Drie maanden lang was Job nauwelijks gehandicapt. In onze quarantaine-bubbel lag hij gewoon als 16-jarige zoon op de bank, in een huis dat volledig is aangepast. Maar we zijn nog geen twintig minuten buiten de deur of de rolstoel vormt alweer ‘een probleem’.
We staan met de fiets voor het ziekenhuis op de plek waar vroeger de fietsenstalling was. Nu staat daar een partytent waar alle patiënten doorheen moeten lopen bij wijze van coronacheck. Er is een kleine stalling over, maar daar past onze rolstoelfiets niet in. Een beveiliger fronst, wijst en zet wat hekken opzij.
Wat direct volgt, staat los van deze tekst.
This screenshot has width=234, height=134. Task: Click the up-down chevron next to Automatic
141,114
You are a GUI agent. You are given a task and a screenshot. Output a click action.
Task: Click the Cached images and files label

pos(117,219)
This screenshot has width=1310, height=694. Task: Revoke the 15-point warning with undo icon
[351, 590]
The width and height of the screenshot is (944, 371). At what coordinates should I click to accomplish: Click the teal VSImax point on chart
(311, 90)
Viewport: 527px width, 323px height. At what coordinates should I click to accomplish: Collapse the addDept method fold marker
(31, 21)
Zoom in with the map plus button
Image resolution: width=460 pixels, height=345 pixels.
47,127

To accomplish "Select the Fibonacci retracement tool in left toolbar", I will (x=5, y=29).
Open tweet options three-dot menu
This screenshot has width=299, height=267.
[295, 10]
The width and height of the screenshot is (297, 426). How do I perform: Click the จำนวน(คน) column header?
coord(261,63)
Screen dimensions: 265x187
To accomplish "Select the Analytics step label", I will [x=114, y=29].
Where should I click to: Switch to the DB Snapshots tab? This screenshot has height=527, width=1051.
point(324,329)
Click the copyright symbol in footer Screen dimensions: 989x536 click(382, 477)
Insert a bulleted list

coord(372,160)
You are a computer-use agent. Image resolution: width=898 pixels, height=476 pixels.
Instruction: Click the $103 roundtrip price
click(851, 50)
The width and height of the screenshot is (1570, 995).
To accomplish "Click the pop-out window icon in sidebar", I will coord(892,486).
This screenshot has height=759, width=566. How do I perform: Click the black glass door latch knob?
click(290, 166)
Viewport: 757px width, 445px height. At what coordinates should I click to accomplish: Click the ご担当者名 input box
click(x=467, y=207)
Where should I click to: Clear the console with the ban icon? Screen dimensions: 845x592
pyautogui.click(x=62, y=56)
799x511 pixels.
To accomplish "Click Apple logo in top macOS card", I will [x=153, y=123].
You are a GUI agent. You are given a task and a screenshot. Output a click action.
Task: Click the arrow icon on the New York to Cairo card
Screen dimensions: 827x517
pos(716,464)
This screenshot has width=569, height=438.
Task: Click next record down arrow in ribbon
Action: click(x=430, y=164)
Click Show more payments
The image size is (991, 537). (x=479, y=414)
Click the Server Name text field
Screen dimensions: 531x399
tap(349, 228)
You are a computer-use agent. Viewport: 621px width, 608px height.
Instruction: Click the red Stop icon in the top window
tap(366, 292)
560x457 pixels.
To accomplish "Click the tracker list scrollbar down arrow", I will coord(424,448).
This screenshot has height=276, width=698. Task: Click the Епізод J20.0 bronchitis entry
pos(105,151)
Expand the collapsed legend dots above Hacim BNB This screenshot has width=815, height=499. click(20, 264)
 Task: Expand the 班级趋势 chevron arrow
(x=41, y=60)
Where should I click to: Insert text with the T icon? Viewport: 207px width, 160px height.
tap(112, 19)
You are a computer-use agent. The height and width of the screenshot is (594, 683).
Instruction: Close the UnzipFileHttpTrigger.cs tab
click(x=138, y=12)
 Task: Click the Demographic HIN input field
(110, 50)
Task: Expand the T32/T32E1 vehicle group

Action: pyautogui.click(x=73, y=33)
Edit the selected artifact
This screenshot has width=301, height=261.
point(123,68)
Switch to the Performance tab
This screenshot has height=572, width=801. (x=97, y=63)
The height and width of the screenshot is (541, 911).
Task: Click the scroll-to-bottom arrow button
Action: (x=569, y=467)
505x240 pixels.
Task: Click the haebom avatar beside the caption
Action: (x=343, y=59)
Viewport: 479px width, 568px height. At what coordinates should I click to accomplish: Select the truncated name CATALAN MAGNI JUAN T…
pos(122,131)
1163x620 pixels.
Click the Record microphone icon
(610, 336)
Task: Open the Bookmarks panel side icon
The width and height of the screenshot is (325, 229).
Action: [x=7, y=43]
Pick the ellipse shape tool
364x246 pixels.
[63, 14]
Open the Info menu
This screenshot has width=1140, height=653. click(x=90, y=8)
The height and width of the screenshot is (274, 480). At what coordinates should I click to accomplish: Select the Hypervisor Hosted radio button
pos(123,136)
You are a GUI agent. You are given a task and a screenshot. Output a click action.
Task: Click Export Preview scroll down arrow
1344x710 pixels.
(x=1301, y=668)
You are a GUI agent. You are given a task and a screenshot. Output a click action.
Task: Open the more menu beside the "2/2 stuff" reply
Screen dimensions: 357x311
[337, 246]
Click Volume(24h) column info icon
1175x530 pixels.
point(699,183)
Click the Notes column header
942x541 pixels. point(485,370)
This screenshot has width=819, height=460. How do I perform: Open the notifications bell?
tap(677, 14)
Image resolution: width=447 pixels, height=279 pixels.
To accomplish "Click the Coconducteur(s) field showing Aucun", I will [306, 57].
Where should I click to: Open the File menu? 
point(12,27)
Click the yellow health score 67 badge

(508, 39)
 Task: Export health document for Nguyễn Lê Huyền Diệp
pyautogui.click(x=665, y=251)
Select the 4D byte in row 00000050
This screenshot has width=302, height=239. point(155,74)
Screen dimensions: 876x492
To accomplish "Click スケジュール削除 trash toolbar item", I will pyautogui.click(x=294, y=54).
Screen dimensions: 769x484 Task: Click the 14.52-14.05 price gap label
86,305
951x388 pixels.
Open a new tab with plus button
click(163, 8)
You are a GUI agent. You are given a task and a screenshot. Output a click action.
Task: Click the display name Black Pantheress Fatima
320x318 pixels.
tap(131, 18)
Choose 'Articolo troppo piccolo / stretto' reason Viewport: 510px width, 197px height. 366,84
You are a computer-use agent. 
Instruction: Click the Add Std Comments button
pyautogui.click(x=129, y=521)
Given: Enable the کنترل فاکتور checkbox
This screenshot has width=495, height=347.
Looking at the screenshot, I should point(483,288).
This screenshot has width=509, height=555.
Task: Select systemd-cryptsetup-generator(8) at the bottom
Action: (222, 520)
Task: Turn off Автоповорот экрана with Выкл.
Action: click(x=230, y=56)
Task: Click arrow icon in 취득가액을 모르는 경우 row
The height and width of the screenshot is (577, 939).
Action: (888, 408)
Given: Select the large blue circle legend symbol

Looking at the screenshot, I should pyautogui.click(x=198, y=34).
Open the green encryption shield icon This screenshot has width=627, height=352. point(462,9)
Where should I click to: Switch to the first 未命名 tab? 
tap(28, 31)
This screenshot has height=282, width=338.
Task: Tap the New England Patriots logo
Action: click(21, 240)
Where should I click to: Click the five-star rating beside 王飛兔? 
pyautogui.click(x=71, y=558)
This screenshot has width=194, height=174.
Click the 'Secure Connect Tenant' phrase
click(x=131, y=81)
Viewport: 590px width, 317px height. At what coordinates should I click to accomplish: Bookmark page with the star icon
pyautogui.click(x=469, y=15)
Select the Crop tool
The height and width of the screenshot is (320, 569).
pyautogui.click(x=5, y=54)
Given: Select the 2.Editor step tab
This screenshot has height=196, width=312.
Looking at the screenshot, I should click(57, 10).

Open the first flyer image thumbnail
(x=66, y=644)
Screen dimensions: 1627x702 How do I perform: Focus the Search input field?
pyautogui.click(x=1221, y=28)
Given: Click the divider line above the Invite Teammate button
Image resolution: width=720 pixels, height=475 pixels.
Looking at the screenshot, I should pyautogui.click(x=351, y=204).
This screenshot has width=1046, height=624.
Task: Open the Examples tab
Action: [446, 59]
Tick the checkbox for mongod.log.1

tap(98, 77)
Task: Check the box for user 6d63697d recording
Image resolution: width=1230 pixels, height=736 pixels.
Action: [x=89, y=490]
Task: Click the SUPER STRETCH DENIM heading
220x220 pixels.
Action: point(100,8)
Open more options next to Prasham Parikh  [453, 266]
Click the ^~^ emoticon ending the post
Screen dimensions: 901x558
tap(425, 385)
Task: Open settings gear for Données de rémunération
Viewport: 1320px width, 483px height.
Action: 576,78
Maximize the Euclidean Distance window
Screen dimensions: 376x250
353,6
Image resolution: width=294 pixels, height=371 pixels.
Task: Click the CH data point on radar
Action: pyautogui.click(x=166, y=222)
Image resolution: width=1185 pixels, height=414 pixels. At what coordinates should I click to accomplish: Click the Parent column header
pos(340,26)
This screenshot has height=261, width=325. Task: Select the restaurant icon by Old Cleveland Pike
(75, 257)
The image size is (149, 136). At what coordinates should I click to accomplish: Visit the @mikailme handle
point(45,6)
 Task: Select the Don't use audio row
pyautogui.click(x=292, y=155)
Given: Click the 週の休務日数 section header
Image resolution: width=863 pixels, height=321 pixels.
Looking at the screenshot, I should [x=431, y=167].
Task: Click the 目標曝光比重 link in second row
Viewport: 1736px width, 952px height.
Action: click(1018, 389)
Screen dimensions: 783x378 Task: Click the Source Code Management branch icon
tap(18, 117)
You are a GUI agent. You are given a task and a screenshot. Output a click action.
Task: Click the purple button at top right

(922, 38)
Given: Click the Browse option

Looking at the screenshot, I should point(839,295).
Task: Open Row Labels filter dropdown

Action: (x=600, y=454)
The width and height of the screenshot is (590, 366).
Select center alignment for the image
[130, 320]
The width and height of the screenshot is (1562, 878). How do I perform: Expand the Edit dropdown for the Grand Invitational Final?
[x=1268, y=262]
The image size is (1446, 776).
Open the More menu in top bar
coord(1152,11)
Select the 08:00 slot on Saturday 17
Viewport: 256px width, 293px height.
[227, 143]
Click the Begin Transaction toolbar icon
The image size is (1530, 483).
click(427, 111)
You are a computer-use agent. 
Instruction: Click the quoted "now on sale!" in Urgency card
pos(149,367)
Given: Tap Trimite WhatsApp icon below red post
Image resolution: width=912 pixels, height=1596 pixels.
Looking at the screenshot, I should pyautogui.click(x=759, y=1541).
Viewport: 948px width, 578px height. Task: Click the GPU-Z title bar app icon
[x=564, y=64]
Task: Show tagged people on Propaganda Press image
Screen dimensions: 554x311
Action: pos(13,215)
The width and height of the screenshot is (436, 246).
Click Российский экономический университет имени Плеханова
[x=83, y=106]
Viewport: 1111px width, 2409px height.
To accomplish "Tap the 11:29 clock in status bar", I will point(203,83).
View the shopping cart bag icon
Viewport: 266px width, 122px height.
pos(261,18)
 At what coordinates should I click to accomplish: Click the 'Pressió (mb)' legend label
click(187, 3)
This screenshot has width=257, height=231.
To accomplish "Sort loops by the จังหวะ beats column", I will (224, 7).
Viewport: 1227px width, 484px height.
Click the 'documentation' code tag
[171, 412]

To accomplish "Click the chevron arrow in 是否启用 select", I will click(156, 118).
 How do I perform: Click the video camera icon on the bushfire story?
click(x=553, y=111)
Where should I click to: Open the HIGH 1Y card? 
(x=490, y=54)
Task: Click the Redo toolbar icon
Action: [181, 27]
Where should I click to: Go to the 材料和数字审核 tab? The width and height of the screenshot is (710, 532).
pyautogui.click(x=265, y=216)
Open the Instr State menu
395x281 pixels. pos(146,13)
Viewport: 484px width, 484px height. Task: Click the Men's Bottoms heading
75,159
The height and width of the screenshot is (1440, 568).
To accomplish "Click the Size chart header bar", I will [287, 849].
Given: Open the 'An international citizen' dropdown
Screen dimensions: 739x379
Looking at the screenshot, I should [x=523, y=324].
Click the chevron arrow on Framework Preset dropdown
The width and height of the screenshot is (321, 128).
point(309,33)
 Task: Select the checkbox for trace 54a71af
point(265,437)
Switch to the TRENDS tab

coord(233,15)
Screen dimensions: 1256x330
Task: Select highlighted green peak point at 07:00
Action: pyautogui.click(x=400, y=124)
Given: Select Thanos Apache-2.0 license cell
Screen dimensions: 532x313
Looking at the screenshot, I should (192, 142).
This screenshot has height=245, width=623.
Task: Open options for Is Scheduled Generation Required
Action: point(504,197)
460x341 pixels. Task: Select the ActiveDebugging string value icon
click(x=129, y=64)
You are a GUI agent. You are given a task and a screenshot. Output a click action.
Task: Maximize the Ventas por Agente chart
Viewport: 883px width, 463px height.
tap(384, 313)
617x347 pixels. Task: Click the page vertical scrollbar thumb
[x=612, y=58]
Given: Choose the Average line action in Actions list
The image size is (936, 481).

Na het parkeren lopen we met Job door de triagetent. De fles ontsmettingsmiddel staat te hoog voor een rolstoeler, dus wrijven we maar wat alcohol van onze eigen handen over die van hem. In de wachtkamer staan de bankjes anderhalve meter uit elkaar, behalve als je er een rolstoel naast schuift. Ongemakkelijk blijven we staan.
Eenmaal binnen vraagt de vrouw die de rugfoto gaat maken of Job zijn benen kan strekken. Nee, kan hij niet. Zijn pootjes staan gehoekt als die van een langpootmug. Opnieuw worden we eraan herinnerd hoe gehandicapt hij is.
Ik kijk mee op haar scherm. Zie de haakse wervelkolom van mijn zoon en voel de oude vertrouwde onrust in mijn maag. We zijn weer bij de zorgen van vóór de coronacrisis. Terug bij ons misvormde kind en zijn gezondheidsproblemen.
Wat was het fijn om drie maanden weg te blijven uit het ziekenhuis. Geen dokters, geen onderzoeken, geen uitslagen. Het bedrieglijke koesteren in onwetendheid. Leven onder een kaasstolp. Ik heb nu al heimwee.
Na de foto’s vluchten we naar huis. “Wanneer horen we eigenlijk iets?” vraag ik. De arts zal ons vertellen hoeveel de toestand met zijn rug is verslechterd. Rob weet ook niet wanneer. Zoeken we op, straks. Of niet.